→ Try it: As the answer, set down the lines below from the one containing "Series (610, 134)" through the one containing "Отдел литератур стран", exactly and inclusively, and no others.

→ Extracted records:
========================================================================
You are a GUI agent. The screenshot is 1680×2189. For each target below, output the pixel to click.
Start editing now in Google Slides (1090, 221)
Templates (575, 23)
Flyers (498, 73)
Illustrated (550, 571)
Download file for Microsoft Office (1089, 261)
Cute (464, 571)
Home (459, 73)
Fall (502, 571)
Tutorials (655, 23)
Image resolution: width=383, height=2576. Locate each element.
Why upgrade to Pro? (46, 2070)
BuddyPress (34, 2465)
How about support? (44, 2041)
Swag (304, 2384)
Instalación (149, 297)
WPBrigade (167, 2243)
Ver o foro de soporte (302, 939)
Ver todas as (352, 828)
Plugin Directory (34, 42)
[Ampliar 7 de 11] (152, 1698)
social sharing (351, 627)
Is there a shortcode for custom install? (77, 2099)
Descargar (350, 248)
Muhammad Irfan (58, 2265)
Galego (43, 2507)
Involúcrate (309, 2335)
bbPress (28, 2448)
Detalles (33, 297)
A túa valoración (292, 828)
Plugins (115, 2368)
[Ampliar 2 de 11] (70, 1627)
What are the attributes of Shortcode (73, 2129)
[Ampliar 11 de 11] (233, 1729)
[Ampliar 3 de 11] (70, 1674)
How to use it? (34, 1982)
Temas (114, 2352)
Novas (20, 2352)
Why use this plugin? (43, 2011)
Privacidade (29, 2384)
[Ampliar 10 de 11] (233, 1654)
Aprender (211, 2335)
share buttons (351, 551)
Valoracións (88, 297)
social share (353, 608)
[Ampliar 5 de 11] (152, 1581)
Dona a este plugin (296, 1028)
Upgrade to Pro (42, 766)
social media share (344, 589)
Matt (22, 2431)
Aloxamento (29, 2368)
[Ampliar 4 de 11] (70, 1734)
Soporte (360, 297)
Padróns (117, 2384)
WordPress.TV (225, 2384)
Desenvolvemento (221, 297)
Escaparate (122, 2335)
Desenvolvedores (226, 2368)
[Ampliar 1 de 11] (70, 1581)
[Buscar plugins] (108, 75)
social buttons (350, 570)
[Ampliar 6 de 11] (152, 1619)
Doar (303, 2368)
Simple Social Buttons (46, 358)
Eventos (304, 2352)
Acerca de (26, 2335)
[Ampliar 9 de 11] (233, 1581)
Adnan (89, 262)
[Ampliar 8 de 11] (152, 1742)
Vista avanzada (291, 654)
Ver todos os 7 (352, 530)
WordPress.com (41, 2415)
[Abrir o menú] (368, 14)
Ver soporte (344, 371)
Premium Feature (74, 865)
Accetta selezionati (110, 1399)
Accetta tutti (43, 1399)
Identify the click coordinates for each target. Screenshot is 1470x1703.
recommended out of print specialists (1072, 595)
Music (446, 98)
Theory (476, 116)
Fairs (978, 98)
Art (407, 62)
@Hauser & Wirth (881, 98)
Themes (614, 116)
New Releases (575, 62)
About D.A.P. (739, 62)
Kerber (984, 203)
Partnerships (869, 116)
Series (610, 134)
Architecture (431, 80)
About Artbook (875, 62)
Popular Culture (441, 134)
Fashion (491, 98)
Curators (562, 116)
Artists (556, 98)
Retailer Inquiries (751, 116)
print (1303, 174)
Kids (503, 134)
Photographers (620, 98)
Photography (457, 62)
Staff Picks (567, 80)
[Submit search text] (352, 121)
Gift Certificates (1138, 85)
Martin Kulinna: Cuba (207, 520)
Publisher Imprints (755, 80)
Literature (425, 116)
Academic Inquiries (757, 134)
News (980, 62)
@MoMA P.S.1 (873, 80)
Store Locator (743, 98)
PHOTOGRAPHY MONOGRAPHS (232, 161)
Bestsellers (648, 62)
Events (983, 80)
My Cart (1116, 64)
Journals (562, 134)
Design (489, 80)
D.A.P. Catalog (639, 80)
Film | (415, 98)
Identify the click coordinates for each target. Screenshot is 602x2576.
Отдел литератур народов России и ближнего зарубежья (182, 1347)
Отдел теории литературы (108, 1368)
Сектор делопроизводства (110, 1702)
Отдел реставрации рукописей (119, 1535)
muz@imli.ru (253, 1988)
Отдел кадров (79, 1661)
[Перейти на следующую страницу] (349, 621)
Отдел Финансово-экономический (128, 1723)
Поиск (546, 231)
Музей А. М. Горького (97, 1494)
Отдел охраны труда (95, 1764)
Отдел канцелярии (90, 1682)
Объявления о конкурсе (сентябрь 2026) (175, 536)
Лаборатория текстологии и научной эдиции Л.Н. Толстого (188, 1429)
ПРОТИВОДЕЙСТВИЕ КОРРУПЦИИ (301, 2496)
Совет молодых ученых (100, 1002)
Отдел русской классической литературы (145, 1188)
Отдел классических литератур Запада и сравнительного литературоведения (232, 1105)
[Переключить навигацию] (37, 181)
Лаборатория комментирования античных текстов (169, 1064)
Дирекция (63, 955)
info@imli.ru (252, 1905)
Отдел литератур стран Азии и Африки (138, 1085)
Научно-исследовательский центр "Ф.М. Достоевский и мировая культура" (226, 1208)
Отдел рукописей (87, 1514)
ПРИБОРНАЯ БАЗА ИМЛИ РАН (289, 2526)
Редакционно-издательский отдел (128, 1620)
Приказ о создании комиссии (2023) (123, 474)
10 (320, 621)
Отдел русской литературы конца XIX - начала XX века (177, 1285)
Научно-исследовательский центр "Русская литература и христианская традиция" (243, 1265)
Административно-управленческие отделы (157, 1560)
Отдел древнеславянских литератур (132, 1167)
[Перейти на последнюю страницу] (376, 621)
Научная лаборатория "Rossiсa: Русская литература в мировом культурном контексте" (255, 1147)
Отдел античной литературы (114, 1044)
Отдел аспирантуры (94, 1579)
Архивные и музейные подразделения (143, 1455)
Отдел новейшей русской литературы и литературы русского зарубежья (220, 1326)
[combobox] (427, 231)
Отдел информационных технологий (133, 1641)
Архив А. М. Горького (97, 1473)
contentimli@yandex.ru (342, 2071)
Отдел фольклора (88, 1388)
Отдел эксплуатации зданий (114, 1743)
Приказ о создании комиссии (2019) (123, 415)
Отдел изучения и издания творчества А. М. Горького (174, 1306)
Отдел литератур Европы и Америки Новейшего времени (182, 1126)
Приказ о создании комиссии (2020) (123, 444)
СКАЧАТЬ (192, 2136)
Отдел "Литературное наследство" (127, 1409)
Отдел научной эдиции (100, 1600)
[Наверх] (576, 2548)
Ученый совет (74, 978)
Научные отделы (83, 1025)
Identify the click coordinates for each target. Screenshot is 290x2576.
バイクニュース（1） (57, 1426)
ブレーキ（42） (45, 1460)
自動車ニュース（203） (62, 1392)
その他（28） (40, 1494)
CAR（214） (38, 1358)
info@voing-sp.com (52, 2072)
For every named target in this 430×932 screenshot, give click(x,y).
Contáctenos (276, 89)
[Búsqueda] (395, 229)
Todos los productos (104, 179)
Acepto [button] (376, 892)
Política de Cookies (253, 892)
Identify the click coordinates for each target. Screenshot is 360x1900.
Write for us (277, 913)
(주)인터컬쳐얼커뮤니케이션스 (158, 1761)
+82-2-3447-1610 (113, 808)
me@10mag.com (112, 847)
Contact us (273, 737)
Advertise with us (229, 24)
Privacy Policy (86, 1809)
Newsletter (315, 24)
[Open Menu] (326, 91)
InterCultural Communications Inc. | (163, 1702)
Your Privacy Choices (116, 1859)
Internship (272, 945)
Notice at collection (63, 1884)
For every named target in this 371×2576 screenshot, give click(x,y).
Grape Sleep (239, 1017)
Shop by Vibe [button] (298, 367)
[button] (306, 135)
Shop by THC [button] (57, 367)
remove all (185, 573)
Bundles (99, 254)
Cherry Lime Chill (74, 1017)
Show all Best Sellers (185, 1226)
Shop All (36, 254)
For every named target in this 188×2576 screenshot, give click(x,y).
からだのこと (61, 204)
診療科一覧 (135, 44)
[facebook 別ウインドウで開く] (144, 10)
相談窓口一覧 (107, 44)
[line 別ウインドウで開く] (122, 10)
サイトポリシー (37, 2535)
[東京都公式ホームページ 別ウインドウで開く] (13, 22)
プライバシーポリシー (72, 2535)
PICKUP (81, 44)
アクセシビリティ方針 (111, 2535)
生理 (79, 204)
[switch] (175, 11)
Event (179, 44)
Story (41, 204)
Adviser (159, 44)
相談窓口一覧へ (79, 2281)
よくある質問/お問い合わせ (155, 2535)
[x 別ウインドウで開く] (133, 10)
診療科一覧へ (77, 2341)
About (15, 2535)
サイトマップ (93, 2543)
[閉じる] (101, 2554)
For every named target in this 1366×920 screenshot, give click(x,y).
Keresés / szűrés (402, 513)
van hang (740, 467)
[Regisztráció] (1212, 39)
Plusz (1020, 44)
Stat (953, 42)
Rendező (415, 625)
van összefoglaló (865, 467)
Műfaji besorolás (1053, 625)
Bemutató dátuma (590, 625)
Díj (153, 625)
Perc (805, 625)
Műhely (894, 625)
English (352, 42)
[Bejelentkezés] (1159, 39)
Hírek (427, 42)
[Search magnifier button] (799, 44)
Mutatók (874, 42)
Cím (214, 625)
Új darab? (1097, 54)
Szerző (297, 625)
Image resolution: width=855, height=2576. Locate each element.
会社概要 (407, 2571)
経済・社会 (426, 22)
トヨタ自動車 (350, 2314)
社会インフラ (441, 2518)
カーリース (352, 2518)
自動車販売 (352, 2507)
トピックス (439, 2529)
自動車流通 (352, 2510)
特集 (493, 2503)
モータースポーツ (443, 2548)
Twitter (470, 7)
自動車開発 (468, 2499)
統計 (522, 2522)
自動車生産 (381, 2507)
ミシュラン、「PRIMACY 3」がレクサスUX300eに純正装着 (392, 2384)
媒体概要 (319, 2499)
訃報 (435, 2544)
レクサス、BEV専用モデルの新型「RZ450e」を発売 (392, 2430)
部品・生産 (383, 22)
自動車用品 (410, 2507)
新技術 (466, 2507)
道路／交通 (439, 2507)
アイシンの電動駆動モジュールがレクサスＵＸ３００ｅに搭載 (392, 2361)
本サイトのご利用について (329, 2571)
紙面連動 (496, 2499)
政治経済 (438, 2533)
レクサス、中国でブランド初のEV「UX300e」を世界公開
========================================================================
→ Task output:
Series (610, 134)
Architecture (431, 80)
About Artbook (875, 62)
Popular Culture (441, 134)
Fashion (491, 98)
Curators (562, 116)
Artists (556, 98)
Retailer Inquiries (751, 116)
print (1303, 174)
Kids (503, 134)
Photographers (620, 98)
Photography (457, 62)
Staff Picks (567, 80)
[Submit search text] (352, 121)
Gift Certificates (1138, 85)
Martin Kulinna: Cuba (207, 520)
Publisher Imprints (755, 80)
Literature (425, 116)
Academic Inquiries (757, 134)
News (980, 62)
@MoMA P.S.1 (873, 80)
Store Locator (743, 98)
PHOTOGRAPHY MONOGRAPHS (232, 161)
Bestsellers (648, 62)
Events (983, 80)
My Cart (1116, 64)
Journals (562, 134)
Design (489, 80)
D.A.P. Catalog (639, 80)
Film | (415, 98)
Identify the click coordinates for each target. Screenshot is 602x2576.
Отдел литератур народов России и ближнего зарубежья (182, 1347)
Отдел теории литературы (108, 1368)
Сектор делопроизводства (110, 1702)
Отдел реставрации рукописей (119, 1535)
muz@imli.ru (253, 1988)
Отдел кадров (79, 1661)
[Перейти на следующую страницу] (349, 621)
Отдел Финансово-экономический (128, 1723)
Поиск (546, 231)
Музей А. М. Горького (97, 1494)
Отдел охраны труда (95, 1764)
Отдел канцелярии (90, 1682)
Объявления о конкурсе (сентябрь 2026) (175, 536)
Лаборатория текстологии и научной эдиции Л.Н. Толстого (188, 1429)
ПРОТИВОДЕЙСТВИЕ КОРРУПЦИИ (301, 2496)
Совет молодых ученых (100, 1002)
Отдел русской классической литературы (145, 1188)
Отдел классических литератур Запада и сравнительного литературоведения (232, 1105)
[Переключить навигацию] (37, 181)
Лаборатория комментирования античных текстов (169, 1064)
Дирекция (63, 955)
info@imli.ru (252, 1905)
Отдел литератур стран Азии и Африки (138, 1085)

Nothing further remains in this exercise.